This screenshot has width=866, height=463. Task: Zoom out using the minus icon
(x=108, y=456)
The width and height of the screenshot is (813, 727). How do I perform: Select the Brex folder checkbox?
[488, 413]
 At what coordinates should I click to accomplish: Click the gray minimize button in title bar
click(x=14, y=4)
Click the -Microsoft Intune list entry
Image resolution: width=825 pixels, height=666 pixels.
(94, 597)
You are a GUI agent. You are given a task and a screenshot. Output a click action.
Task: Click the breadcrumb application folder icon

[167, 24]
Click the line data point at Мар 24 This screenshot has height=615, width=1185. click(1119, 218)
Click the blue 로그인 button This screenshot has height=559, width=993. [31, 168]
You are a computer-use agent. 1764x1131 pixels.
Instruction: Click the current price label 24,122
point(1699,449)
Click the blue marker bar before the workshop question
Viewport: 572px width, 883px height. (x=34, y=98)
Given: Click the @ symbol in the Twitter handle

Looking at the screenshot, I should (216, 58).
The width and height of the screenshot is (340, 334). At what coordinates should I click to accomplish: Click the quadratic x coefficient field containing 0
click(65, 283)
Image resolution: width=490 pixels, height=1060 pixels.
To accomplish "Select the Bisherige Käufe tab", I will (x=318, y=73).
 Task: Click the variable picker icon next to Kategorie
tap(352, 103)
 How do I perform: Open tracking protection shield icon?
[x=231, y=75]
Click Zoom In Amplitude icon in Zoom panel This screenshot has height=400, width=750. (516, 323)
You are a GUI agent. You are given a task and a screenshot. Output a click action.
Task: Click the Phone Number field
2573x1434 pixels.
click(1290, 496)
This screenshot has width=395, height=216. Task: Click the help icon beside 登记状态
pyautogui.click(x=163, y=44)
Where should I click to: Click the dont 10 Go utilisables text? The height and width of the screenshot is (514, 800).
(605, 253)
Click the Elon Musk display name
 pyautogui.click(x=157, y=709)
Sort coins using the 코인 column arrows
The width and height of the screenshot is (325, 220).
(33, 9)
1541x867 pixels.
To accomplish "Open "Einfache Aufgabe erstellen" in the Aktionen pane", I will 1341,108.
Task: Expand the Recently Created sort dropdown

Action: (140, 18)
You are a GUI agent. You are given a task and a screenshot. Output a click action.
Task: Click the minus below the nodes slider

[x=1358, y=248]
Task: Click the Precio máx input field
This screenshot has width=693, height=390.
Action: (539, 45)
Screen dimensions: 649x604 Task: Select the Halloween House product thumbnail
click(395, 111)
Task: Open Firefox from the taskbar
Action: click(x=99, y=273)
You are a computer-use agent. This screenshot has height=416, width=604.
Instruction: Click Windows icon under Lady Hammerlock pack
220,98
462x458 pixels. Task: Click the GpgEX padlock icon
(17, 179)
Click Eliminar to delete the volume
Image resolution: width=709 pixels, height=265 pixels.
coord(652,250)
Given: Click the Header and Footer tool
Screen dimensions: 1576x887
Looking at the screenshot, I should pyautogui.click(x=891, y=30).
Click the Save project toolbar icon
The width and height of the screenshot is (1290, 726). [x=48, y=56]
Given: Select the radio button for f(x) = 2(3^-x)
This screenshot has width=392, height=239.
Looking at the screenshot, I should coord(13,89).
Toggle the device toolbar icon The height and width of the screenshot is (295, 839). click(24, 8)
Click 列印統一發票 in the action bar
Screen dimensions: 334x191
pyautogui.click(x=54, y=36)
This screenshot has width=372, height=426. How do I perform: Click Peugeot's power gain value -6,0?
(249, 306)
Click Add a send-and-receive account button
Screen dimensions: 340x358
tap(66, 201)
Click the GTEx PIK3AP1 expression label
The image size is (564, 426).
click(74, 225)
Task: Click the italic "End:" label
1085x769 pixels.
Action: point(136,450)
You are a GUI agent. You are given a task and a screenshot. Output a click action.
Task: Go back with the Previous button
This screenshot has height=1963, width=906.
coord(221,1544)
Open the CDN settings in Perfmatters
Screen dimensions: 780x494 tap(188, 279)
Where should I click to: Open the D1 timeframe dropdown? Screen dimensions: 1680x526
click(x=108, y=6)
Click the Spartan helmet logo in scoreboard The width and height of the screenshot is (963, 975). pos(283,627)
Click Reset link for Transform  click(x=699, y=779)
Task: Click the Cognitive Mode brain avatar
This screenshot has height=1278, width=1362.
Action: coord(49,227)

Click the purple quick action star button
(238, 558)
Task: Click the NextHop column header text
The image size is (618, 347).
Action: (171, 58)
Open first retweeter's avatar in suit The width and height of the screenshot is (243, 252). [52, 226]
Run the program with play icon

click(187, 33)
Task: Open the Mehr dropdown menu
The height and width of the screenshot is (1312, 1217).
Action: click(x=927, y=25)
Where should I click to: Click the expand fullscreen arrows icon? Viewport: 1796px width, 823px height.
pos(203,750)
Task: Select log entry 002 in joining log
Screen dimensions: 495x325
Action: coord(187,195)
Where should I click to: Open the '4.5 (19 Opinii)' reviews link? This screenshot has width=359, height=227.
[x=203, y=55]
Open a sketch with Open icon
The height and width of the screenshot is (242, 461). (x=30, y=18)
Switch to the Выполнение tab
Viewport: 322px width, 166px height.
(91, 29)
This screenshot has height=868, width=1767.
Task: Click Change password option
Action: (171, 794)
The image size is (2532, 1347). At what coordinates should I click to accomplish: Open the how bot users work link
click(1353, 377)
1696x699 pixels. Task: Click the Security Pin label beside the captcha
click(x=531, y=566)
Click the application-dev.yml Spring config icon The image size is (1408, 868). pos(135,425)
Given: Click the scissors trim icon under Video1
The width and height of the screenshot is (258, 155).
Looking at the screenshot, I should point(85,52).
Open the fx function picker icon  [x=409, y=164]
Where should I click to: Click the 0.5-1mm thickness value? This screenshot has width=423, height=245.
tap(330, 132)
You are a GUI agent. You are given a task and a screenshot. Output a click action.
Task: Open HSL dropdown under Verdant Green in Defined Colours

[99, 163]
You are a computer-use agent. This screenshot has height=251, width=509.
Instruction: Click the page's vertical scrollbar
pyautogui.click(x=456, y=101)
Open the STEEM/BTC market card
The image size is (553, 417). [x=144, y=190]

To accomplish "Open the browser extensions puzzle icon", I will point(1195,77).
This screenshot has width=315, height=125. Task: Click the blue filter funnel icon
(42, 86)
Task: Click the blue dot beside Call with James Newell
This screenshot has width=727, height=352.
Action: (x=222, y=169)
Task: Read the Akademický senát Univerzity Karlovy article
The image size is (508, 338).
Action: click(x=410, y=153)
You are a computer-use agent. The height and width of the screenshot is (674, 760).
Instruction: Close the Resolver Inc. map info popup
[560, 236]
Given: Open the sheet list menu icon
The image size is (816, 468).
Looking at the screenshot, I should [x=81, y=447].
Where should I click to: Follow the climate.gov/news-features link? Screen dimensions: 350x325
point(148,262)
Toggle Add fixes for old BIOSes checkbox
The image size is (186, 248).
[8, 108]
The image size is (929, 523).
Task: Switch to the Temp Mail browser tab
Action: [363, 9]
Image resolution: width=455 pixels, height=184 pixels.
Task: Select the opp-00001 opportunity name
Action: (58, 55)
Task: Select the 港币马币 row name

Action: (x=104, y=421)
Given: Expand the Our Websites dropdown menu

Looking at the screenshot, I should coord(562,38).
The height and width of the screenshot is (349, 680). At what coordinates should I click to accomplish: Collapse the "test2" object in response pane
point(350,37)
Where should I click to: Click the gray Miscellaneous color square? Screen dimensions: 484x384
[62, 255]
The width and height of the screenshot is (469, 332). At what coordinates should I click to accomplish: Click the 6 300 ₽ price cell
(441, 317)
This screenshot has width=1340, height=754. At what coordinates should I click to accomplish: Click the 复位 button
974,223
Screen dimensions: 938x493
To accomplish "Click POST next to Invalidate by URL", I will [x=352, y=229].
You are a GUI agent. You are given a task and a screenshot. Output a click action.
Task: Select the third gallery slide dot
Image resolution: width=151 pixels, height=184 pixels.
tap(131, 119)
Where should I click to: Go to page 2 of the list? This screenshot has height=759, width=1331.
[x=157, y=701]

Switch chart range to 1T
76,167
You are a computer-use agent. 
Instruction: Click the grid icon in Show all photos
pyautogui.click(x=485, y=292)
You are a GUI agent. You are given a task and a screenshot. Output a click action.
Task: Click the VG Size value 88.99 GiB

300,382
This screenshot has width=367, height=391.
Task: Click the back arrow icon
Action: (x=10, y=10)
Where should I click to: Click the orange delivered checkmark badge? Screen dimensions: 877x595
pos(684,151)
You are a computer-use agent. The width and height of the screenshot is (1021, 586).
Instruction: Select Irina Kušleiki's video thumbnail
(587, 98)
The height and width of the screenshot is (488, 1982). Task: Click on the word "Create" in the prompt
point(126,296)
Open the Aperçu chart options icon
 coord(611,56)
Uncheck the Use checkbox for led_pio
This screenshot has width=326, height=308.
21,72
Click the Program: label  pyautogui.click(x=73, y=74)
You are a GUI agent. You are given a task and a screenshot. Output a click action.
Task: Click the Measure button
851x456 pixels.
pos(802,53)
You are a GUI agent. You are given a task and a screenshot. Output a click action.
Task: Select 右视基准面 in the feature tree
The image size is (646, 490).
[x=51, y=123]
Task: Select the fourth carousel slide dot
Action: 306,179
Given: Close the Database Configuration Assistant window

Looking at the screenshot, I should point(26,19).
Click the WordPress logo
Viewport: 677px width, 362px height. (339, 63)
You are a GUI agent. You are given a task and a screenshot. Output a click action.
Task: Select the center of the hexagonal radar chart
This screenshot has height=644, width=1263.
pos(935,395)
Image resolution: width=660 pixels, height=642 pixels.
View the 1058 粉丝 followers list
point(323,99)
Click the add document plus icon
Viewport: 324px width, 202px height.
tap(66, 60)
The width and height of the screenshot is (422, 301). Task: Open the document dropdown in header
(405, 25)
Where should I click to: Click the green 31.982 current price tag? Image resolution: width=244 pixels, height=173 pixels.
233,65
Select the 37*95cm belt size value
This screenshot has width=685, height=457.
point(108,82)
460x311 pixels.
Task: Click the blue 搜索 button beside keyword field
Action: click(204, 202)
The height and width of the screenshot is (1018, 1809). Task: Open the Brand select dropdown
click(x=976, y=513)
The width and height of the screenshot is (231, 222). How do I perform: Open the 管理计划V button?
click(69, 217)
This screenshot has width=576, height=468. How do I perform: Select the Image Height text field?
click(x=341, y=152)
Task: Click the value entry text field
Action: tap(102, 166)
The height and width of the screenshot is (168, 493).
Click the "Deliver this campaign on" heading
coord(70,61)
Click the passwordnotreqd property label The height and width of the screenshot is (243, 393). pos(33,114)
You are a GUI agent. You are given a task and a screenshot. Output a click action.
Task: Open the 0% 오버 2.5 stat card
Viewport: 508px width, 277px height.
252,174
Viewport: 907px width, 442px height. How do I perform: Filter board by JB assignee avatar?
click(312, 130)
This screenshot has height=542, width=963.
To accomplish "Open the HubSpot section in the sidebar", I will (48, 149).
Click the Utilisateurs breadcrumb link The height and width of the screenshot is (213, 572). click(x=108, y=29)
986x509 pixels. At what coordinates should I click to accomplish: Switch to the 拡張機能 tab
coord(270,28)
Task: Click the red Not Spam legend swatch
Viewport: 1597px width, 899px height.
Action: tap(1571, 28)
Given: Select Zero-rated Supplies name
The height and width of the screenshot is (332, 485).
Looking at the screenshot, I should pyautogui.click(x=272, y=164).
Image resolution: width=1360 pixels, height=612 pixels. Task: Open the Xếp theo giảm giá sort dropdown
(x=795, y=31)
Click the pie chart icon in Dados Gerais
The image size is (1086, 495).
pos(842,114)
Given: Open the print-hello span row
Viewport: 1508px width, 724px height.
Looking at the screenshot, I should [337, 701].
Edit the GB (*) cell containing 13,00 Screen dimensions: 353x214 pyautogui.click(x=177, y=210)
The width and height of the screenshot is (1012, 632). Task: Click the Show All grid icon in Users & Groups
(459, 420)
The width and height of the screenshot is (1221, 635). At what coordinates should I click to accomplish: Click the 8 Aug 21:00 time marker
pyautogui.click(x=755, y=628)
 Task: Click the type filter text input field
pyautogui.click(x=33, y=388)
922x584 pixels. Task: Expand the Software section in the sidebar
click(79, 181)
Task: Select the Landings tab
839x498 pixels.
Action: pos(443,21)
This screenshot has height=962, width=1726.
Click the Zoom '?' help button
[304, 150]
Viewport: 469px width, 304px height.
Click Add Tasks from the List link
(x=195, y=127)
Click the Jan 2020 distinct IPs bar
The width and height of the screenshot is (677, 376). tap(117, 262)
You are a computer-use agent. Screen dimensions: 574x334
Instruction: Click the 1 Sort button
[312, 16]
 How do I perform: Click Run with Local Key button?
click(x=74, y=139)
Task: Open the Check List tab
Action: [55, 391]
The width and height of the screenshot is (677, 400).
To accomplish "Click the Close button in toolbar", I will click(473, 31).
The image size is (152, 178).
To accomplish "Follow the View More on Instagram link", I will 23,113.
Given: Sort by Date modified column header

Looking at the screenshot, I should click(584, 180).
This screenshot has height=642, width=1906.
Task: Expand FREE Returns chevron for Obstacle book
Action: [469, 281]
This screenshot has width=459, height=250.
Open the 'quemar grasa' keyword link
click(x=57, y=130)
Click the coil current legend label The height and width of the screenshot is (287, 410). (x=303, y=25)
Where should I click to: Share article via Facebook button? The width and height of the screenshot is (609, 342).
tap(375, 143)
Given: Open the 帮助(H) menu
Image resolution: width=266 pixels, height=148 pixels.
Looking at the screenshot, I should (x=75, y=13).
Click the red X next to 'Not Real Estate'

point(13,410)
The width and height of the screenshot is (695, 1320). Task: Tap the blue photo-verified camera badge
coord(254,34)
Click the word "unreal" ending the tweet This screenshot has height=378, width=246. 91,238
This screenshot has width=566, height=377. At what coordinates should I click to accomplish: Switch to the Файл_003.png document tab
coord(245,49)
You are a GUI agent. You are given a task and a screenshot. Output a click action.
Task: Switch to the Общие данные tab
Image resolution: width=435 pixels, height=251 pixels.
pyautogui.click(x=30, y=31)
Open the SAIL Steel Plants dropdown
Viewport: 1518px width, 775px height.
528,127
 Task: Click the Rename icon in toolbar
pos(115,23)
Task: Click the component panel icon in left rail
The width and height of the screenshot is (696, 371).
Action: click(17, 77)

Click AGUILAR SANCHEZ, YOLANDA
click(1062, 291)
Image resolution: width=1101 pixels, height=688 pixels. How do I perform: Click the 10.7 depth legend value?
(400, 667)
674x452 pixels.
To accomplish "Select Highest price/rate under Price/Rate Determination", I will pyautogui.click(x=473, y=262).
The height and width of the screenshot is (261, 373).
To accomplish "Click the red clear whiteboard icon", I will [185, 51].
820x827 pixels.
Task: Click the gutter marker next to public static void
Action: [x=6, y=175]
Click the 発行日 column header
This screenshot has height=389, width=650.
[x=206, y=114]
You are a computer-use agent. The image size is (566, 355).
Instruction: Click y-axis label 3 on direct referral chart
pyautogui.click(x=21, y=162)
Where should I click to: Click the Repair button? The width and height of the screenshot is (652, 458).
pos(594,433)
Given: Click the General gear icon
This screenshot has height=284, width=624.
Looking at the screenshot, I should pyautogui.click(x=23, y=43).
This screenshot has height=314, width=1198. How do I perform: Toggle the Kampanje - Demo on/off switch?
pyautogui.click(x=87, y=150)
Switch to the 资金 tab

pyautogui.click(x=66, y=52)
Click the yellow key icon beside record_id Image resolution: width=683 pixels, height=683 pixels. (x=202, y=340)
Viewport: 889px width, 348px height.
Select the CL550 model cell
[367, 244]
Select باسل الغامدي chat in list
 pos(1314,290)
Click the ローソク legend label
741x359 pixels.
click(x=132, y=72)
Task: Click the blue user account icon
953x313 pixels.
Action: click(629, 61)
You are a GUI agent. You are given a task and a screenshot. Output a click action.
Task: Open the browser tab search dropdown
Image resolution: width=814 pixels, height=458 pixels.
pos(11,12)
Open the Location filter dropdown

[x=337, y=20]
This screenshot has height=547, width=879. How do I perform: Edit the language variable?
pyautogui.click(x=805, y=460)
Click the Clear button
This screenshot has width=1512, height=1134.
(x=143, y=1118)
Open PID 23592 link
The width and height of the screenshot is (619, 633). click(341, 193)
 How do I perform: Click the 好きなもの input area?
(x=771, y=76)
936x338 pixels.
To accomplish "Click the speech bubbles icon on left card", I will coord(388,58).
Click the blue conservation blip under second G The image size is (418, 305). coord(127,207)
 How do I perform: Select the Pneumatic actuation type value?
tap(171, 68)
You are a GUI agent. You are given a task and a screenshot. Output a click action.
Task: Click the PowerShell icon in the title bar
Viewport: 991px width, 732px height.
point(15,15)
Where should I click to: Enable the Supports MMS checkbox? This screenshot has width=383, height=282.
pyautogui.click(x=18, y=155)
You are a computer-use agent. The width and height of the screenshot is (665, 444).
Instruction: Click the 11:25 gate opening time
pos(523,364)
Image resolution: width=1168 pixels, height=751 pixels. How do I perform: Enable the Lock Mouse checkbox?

GIVEN REQUEST — Copy out the rows from the line with "Where should I click to: Click the green" to the line with "should pyautogui.click(x=272, y=164).", both included, unchanged.

EXERCISE OUTPUT —
Where should I click to: Click the green 31.982 current price tag? Image resolution: width=244 pixels, height=173 pixels.
233,65
Select the 37*95cm belt size value
This screenshot has width=685, height=457.
point(108,82)
460x311 pixels.
Task: Click the blue 搜索 button beside keyword field
Action: click(204, 202)
The height and width of the screenshot is (1018, 1809). Task: Open the Brand select dropdown
click(x=976, y=513)
The width and height of the screenshot is (231, 222). How do I perform: Open the 管理计划V button?
click(69, 217)
This screenshot has width=576, height=468. How do I perform: Select the Image Height text field?
click(x=341, y=152)
Task: Click the value entry text field
Action: tap(102, 166)
The height and width of the screenshot is (168, 493).
Click the "Deliver this campaign on" heading
coord(70,61)
Click the passwordnotreqd property label The height and width of the screenshot is (243, 393). pos(33,114)
You are a GUI agent. You are given a task and a screenshot. Output a click action.
Task: Open the 0% 오버 2.5 stat card
Viewport: 508px width, 277px height.
252,174
Viewport: 907px width, 442px height. How do I perform: Filter board by JB assignee avatar?
click(312, 130)
This screenshot has height=542, width=963.
To accomplish "Open the HubSpot section in the sidebar", I will (48, 149).
Click the Utilisateurs breadcrumb link The height and width of the screenshot is (213, 572). click(x=108, y=29)
986x509 pixels. At what coordinates should I click to accomplish: Switch to the 拡張機能 tab
coord(270,28)
Task: Click the red Not Spam legend swatch
Viewport: 1597px width, 899px height.
Action: tap(1571, 28)
Given: Select Zero-rated Supplies name
The height and width of the screenshot is (332, 485).
Looking at the screenshot, I should pyautogui.click(x=272, y=164).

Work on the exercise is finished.